I genuinely pray that God will allow me to live long enough to be a part of a more honorable season of Southern Baptist life. I'm ashamed to have been involved in the events of the past two years, although I'm extremely proud and honored to have been associated with many of the God-called and devout men whom I've come to know and love through blogging. I'm proud to note for posterity the many ways that they have resisted the temptation to join the gutter along the way;

  1. Although Wade Burleson has repeatedly thrown around such labels as "Spooky Fundamentalists", "Crusading Conservatives", "Junior Pastor", "Neo-Landmarkers", and today's gem, "ideological, independent, Landmark Baptist"; the men who have become my blogging friends and brothers have restrained themselves at every turn from calling Wade Burleson the wild-eyed liberal that he either always was or has recently become. I believe that they can be proud of themselves for not going there.
  2. When Wade Burleson takes pot shots at those whom he regards as his enemies and seeks his own vengeance, these men do not do the same, and they should be proud of that. Prominent leaders on Wade's side of things have had profound problems in their churches too—have even found it expedient to move—but you haven't read about it at places like SBC Today.
  3. I've made mistakes in blogging. So have all of my blogging friends. Several have had to apologize at one point or another, and have done so. I have done so. It isn't fun to do, but integrity demands it when the occasion arises. Wade seems constitutionally incapable of admitting when he is wrong or saying that he is sorry. Usually his differences with other people amount to just a difference of opinion, but there have been a few occasions where he simply presented demonstrable factual error (like the latest figment of his imagination, refuted not by SWBTS administrators, but by one of the very people whom Wade's post purported to defend).
  4. Although several of us have received veiled or explicit threats of legal action against us (all of which proved to be bullies' bluffs), none of these men have responded in kind.

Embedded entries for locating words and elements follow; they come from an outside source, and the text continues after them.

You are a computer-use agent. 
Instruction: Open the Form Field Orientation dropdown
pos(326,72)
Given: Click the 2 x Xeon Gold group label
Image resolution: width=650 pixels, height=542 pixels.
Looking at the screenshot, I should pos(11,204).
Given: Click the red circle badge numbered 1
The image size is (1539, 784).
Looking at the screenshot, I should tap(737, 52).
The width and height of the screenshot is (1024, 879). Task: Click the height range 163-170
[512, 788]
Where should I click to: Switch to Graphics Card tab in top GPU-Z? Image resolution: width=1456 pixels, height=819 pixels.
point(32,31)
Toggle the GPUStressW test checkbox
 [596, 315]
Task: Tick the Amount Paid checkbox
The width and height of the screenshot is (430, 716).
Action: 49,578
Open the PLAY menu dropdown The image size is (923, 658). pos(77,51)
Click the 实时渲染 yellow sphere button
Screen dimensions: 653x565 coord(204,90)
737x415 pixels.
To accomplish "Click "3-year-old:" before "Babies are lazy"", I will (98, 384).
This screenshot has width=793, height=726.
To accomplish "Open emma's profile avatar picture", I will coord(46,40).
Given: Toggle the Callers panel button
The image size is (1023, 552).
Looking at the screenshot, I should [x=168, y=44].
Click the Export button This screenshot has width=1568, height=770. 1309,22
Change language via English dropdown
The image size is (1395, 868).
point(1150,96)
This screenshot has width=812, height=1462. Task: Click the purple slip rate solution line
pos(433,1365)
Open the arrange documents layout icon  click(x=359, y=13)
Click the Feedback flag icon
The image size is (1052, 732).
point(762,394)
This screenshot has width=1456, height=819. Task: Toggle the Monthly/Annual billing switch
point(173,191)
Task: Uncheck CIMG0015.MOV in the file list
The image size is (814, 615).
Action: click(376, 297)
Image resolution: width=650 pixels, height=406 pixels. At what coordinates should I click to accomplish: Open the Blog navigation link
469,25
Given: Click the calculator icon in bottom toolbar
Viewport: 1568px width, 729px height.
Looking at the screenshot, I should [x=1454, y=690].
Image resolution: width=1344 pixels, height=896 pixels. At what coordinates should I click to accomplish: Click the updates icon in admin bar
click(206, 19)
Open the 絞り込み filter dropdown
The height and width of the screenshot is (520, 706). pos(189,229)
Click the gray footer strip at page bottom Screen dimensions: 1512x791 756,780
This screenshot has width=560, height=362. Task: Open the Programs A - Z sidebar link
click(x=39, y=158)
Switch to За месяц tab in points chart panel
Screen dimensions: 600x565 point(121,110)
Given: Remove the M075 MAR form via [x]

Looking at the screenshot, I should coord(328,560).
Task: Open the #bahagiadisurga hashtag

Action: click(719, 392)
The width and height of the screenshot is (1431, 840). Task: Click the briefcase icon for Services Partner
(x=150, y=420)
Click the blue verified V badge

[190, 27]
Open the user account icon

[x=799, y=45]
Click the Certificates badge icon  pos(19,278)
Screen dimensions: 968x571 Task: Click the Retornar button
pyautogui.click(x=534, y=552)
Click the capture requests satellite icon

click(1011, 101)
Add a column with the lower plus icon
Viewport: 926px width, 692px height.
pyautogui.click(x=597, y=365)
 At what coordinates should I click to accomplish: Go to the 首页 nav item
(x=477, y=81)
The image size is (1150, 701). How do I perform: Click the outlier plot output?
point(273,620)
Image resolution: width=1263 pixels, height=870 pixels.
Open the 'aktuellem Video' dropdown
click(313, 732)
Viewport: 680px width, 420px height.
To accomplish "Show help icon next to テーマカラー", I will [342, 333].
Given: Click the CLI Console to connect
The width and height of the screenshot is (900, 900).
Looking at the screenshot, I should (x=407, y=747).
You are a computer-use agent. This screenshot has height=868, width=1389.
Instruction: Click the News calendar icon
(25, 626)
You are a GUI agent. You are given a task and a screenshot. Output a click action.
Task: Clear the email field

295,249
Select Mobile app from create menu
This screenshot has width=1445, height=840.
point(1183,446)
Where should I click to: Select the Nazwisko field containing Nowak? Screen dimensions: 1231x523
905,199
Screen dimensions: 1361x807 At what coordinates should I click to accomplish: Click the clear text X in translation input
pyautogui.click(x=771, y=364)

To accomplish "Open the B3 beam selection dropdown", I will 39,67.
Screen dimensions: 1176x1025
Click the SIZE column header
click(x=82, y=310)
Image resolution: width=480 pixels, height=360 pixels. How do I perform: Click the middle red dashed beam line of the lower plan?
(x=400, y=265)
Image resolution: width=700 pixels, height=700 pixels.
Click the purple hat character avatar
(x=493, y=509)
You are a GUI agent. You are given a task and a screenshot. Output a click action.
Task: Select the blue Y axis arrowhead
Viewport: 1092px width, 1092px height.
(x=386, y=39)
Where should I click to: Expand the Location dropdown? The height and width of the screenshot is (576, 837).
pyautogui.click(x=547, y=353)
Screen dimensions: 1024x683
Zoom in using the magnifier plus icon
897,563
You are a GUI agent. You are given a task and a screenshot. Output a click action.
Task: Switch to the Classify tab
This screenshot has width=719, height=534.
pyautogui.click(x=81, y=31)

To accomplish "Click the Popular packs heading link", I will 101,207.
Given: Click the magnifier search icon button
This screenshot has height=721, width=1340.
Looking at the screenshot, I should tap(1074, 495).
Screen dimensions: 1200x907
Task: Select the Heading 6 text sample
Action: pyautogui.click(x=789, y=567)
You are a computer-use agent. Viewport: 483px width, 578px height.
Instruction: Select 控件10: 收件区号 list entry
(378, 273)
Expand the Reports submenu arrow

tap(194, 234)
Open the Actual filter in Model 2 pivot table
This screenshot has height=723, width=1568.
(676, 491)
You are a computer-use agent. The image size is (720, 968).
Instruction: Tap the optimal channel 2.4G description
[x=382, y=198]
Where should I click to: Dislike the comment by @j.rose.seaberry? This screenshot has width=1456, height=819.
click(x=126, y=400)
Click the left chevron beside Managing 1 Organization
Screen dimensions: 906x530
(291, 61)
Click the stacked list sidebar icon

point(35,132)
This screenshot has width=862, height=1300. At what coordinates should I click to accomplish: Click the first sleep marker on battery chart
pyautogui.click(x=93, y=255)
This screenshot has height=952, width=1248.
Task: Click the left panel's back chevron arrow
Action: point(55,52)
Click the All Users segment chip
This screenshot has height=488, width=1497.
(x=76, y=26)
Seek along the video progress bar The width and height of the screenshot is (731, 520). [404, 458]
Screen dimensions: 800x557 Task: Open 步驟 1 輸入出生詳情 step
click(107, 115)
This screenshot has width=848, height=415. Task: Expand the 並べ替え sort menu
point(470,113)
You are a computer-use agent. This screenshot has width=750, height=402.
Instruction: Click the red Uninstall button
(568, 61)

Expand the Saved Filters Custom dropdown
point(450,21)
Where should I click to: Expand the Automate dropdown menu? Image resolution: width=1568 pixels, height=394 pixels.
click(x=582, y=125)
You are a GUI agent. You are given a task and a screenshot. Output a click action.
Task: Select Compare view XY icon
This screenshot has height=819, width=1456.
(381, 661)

Conservative bloggers have plied their trade in a restrained manner in the midst of rampant yellow journalism. I'm proud of them. I don't know how they have kept their composure for so long, but I do have a suspicion. I think that they've been emboldened and inspired by the example of Dr. Patterson himself, who has exemplified restraint in the face of constant attack. He has no blog. There have been occasions when I would have LOVED to obtain ammunition for blogging wars and have requested it, but to no avail. Among those who have blogged in defense of Dr. Patterson against these attacks, I know of few who have labored harder than I have (OK, maybe not lately, but in the past). Yet I testify before you today that Dr. Patterson and his colleagues have not once given me any information to publish in derogation of anyone else, have not once put me up to any sort of attack, and have consistently been reluctant even to aid in their own defense. If anything, it has been the Pattersons and their colleagues who have urged me to have a thick skin, to let things pass, and not to dignify with response the constant slander against them.

A few years ago a movement in the SBC arose critiquing "slanderous, unsubstantiated accusations and malicious character assassination against our Christian brothers." (see here). The statement was directed against others in convention leadership, and the movement making the statement gave rise to the heyday (to date) of Southern Baptist blogging. The time has come—nay, has far passed—for an examination of the log in the blogosphere's eye before proceeding to try to save the convention from anything.

To a large degree, it is my reluctance about this entire tabloid forum and the yellow journalism that it spawns that led me to announce last year a dramatic change in format (beginning with a promised post on Catechisms) to strive for something higher. Then came our horrible accident, and with it my capacity for doing anything quite so grand. I reaffirm that vision today. The time has come to harness blogging to do something nobler by and for Southern Baptists. I see the need, even if I do not know fully the solution. But I hope to be a part of bringing it to be.